Cancer changed Kim in a way that she would not have otherwise changed and she says motherhood did the same. It made her a better person and now she views life differently. She knows firsthand life can be so short and so sweet, and those little moments are not to be sacrificed. Kim views success as a balance. It is being a full time mom, entrepreneur, athlete and wife. But instead of burning out trying to excel at everything, at once, all the time (you know we’ve all tried this, and failed), she maintains a balance by keeping each component alive, yet front and centre at different points in her life. Right now, it’s motherhood.
“I focused on career, athletic and life goals to preoccupy myself, as I had been told kids may not be a possibility. When I conceived Kiara it was the greatest blessing and miracle. Literally, I’m not just saying that to make it sound like a magical fairytale, to me it was exactly that. And I loved being pregnant”
At 18, during chemotherapy, Kim lost her hair, dropped from her athletic frame to 89 pounds and had her leg amputated. She experienced these drastic identity and life changes (during a period where she was already trying to discover who she was), years before she became a mother. Her perspective on the physical changes you undergo in motherhood are refreshing. As Kim describes how she first felt putting on weight in her pregnancy, she is smiling, glowing, and touching her skin. With her pregnancies, she sees the weight gain, the rounding and the extra skin, in stark contrast to her previous state and embraces what we all should with extra vigour.
“My personal confidence has been bettered by cancer/amputation, I hope that one day it will translate to my children, regardless of their gender. Cancer stripped me, woke me up, awakened me to what true beauty and real confidence is. I rebuilt myself through it and feel more confident in my skin because of it. I want my children to feel their own individual beauty and confidence”
And it is so true, what greater success can there be, than teaching your kids to love and care for their bodies?
We got to talking about how to handle the challenges of motherhood, the days that make you feel like you can’t be doing it right. The food thrown on the floor, the missed naps…

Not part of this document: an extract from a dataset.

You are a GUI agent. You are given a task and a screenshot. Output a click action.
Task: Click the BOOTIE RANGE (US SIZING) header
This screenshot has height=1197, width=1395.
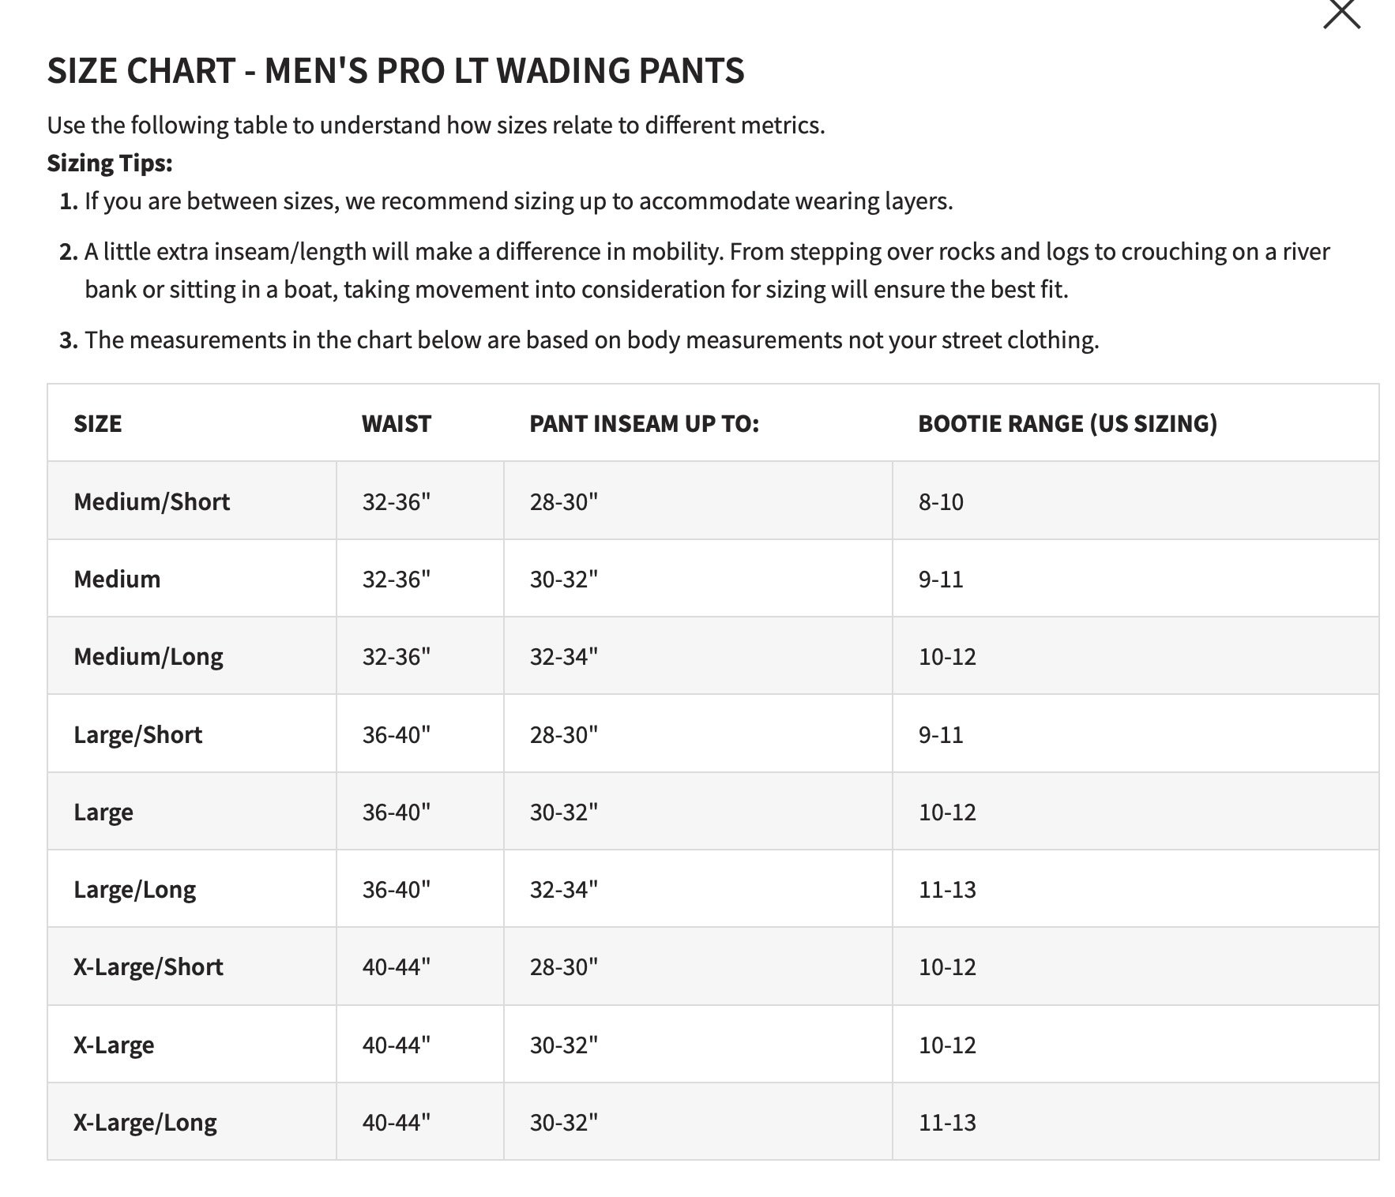coord(1067,423)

“They are just humans, tiny little humans who have zero control over their emotions. They don’t know any better and I can’t expect to be able to control that. I just try and be positive and happy and hope she benefits from that”
And when all else fails (and some days it will). Hand her off to the hubby and take a breather. At the heart of it all, Kim reminds me that you have to do what feels right for you and your family.
“Embrace the changes of mommy hood, don’t waste time fighting it or how you feel, address your feelings and adapt yourself until you find the balance that uniquely fits you”
And above all, be grateful.
“Cancer and amputation taught me immense gratitude for life. Kiara has now taught me a level of gratitude that is indescribable. I get to experience life through her, everything is new and amazing. This is something I think is overlooked and is a huge gift. Let yourself just get dirty and messy, or totally caught up in simple things like morning cartoons and cuddles, trying new foods or playing silly games. It’s all amazing to our kids, we should let it be amazing for us too”
Kim views life and motherhood in the same way. 
“If we all magnified our strengths and successes, instead of highlighting our hardships, we would be a lot happier”
It’s all very deep, I know. But if it makes you feel better, listening back to my interview with Kim, we had some amazing dialogues about motherhood and identities, but we also talked about poop for a solid two minutes. Nap ruining poops, the worst kind. So the takeaway is, Kim is just like you, or me, but she has had experiences that remind us that success is a product of our own creation and definition. People like her are here to make us all reflect and remind ourselves that we are doing it right, in our own wild ways.